The lawsuit alleges J&J knew their own extensive clinical trial program gave them reason to be aware of these bacterial risks long before the June 2024 study went public. The details of what that testing covered are in Legal Receipts.

The Mouthwash That May Feed Cancer

EvilCorporations.com • Case 2:24-cv-07487, U.S. District Court, Central District of California • 43 min read

For years, millions of Americans have stood at their bathroom sinks twice a day, swishing Listerine Cool Mint on the instruction of a company that told them they were “killing 99% of germs.” A federal class action lawsuit filed September 3, 2024 says that claim is a lie, and the real story is significantly more disturbing: the product may be feeding the very bacteria linked to some of the most deadly cancers humans face.

What It Actually Costs to Be Deceived at the Bathroom Sink

There is a specific kind of violation that happens when a corporation turns your health routine against you.

Think about what Listerine represents to the people who use it. It is a product you use twice a day, every day, inside your own mouth. You do not use it once at a party or occasionally on a weekend. You use it with your kids in the bathroom before school. You use it before a job interview. You use it when you are sick and trying to feel better. You use it specifically because the company told you it was the healthy choice, the responsible choice, the choice that would make your mouth cleaner and your body safer.

Plaintiff Paige Vasseur bought and used Listerine Cool Mint from approximately 2019 through at least February 2024. That is five years of twice-daily use, following the company’s instructions exactly, trusting the label she read before she bought it. The product told her it was killing 99% of germs. She had no reason to believe that the same product was simultaneously doing the opposite for two types of bacteria that researchers have connected to oral cancer, colorectal cancer, pancreatic cancer, esophageal cancer, breast cancer, and cancers of the head and neck.

She is one person. The class action includes thousands of consumers across the United States. These are people who believed in the product. Many of them are health-conscious, exactly the audience J&J’s own marketing targeted. They chose mouthwash because they were trying to be careful about their bodies. The lawsuit says that care was weaponized against them.

The betrayal is not abstract. F. nucleatum, one of the bacteria the lawsuit says Listerine causes to proliferate, has been shown to survive the journey from the mouth through the digestive tract. It thrives under acidic gut conditions. Research cited in the complaint links its oral concentration to the prognosis of colon cancer. That means the bacteria multiplying in your mouth from a product you gargle with every morning may be traveling deeper into your body over months and years of use.
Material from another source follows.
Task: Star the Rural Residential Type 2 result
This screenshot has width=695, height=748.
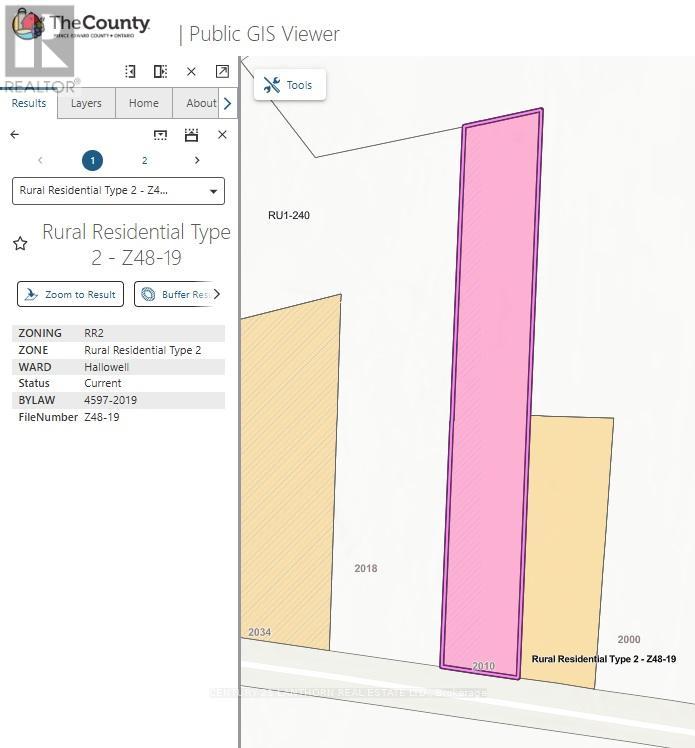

Nobody warned these people. The warning label on the bottle told them not to let children under 12 use it, and not to swallow too much. The company was explicit and precise about the dangers it chose to disclose. The danger it did not disclose was the one it had the most reason to know about, given that the complaint alleges J&J conducted more than 50 clinical trials on this product, at least 30 of which lasted six months or longer. Five years of testing across more than 3,000 subjects. The company touted those numbers in its own marketing. What they did not say was what those studies may have shown about bacterial proliferation.

The science underlying this lawsuit was published in June 2024. Federal law required J&J and Kenvue to update their label with safety information as soon as there was reasonable evidence of a serious hazard. The lawsuit was filed in September 2024. At the time of filing, the complaint states the warning had still not been added. The product was still on shelves, still carrying the “kills 99% of germs” claim, still being recommended for twice-daily use.

That is the non-financial ledger: five or more years of a morning and evening ritual that may have been harming the people who most trusted it. A company that had every tool and every regulatory obligation to warn them. And a choice, documented in this lawsuit, to keep selling instead.

Timeline: From First Sale to Federal Lawsuit β€” How Long the Warning Never Came ~2019 Plaintiff begins daily use ~3 years Feb 2022 J&J spins off Kenvue Inc. ~2 years Feb 2024 Plaintiff’s most recent purchase ~4 months June 2024 PReGo study published; warning legally required 3 months Sep 3, 2024 Class action filed. No warning added yet. Label still carries “kills 99% of germs” claim at time of filing β€” no cancer-bacteria warning added.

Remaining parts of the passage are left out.